I might be able to explain why that is the case.
The HML Group includes many contractor/maintenance companies, and even an insurance broker.
HML managing agents will present these as “independent” contractors, or suggest they’re “independent” insurance brokers, and recommend their quotes (for maintenance, or buildings insurance etc.) as “the best offer available”.
Unless these quotes are challenged you may not realise you’re paying thousands of pounds (sometimes tens of thousands of pounds) more than you would/should had you actually obtained quotes from genuine independent contractors/brokers.
At one point we had a quote from HML to carry out £10K of “essential lift work” and one of the RTM directors queried it, got a second quote, and it turned out that no work was required at all – at most, possibly a change of hydraulic fluid, ermm maybe? That was the straw that broke the camels back for us, so our RTM co. binned HML and brought new managing agents.
And then we discovered – after the fact, thanks to the new managing agents – that we’d been overpaying on buildings insurance by £10K/year (for years) while using the “independent” HML broker.
Virtually any project bigger than writing a letter would have required an S20 with HML, because HML charge 25% as their “project management” fee. Most of the time this was enough to stop projects from going forward due to the ballooning HML induced costs. With the new managing agents, we were able to resurrect the stalled projects and get them all done without a single S20.
In short, the new, managing agents have been night & day compared with HML.
The new managing agents worked long and hard to unpick the problems caused by years of HML mismanagement and neglect, and we’re now at a point where, after 3 years, the development is ticking over nicely.
Maintenance work is done to a very high standard, by an excellent, reliable and committed maintenance team, and yet the costs are still much lower than they were with HML
In fact we’ve even had spare cash to make unplanned improvements to the development that would have been impossible with HML. And of course these improvements raise the value and desirability of all the properties within the development, so it’s win/win.
Repairs are now done within hours, sometimes a day or 2 at most (if it’s not an emergency), and certainly not the weeks or months (or never) as it was with HML.
Communication is first rate, and it’s thanks to our managing agents that we now have Thames Water camped out in Scarbrook Road while they deal with the main sewage pipe that has been blocked full of concrete.
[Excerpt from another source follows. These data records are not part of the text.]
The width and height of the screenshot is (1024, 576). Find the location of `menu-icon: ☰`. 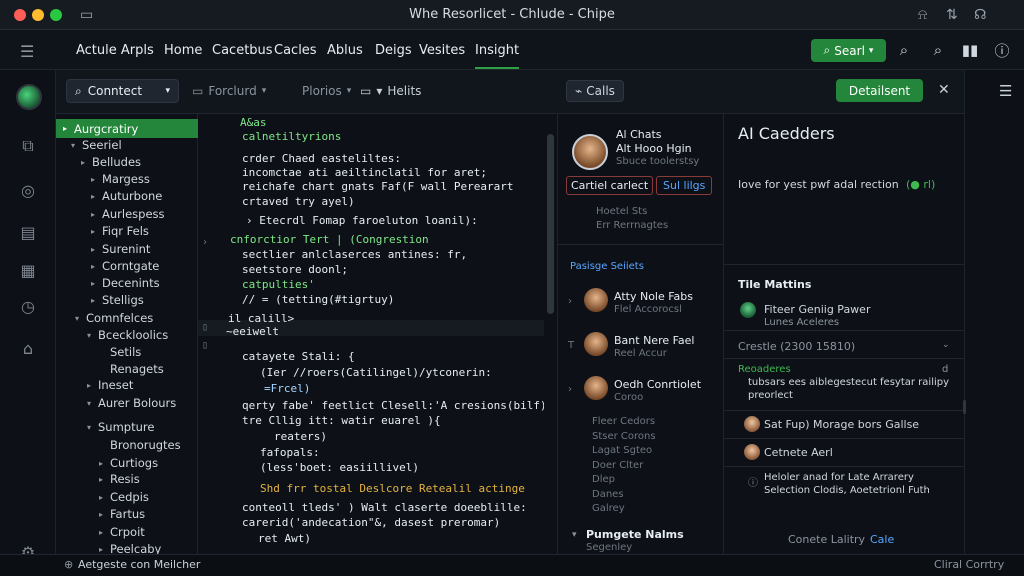

menu-icon: ☰ is located at coordinates (1006, 91).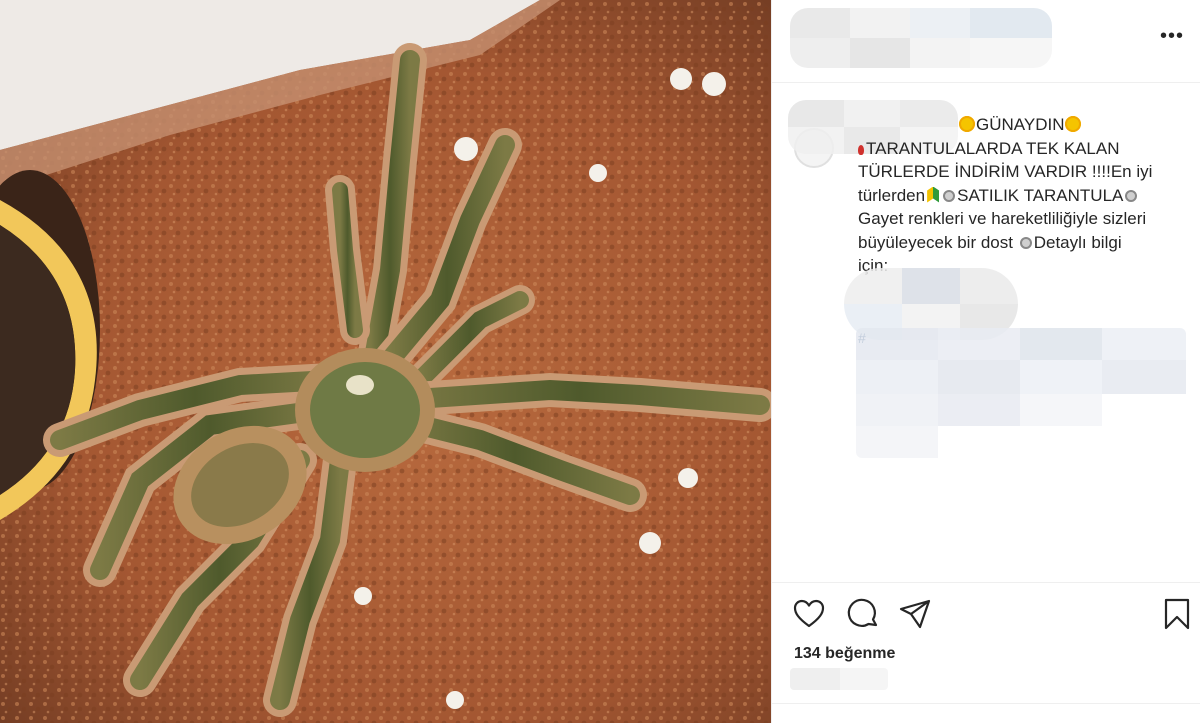 The height and width of the screenshot is (723, 1200). What do you see at coordinates (844, 654) in the screenshot?
I see `likes-count: 134 beğenme` at bounding box center [844, 654].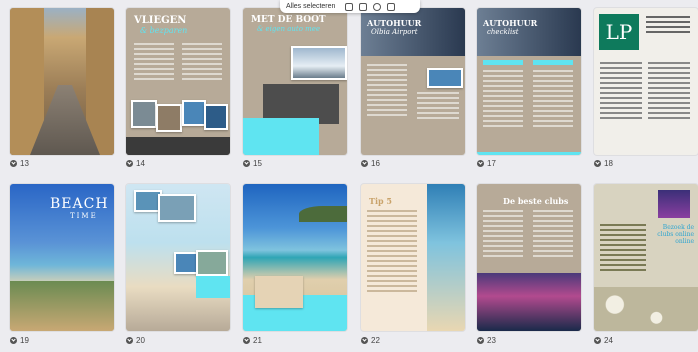  Describe the element at coordinates (529, 302) in the screenshot. I see `night-club-photo` at that location.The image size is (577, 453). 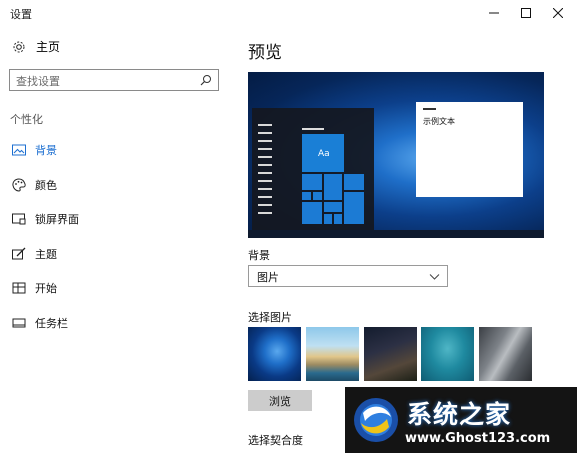 I want to click on preview-window: 示例文本, so click(x=470, y=150).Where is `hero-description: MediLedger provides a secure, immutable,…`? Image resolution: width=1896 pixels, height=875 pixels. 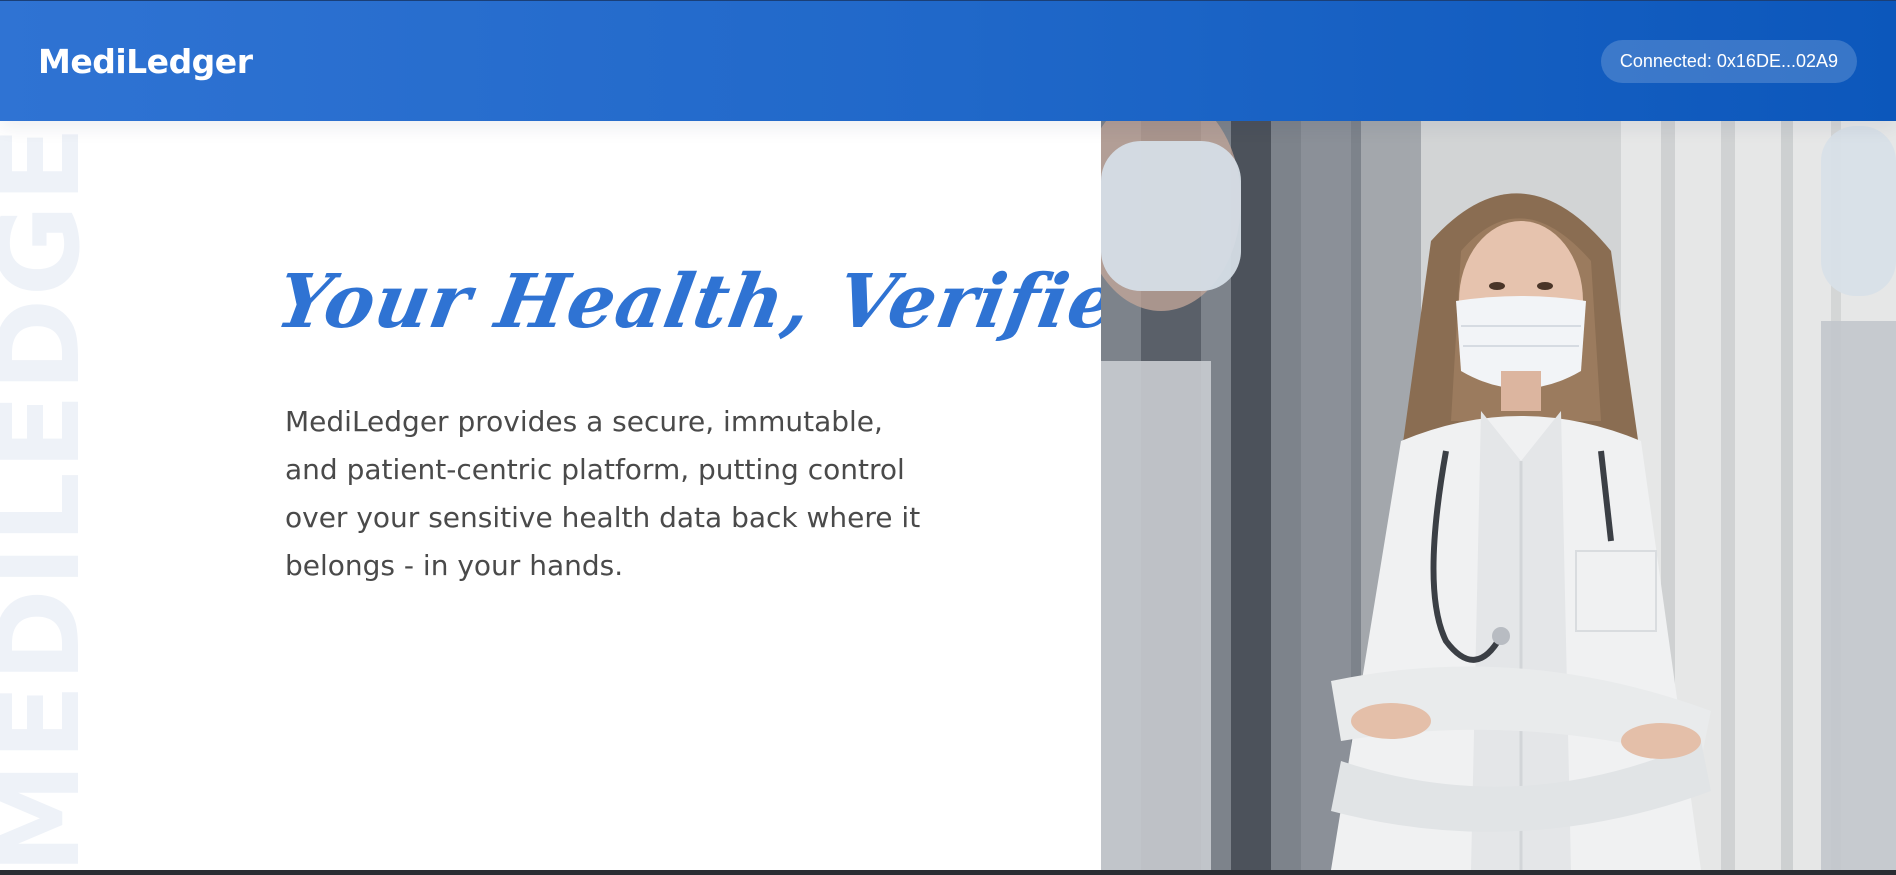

One of the ground floor flats on Scarbrook Road in Vertex House has been flooded due to the drains backing up, but we’ve not heard a dicky bird from the Vertex House managing agents (whoever they may be) even though we left them our details 2 weeks ago suggesting they contact our managing agents so we can coordinate our efforts dealing with TW. I guess some firms just like to operate in a vacuum, mushroom management style. If it hadn’t been for our managing agents informing Thames Water about Vertex House, they would still be swimming in raw sewage.
For anyone reading this, from Bridge House, Canius House, Vertex House etc.: do yourselves a huge favour and create a Right To Manage company. Take responsibility for the place in which you live, and how you live in it. If you don’t, you will regret it (as Bridge House residents surely do).
Companies exist that can help guide leaseholders through the process of creating the RTM co.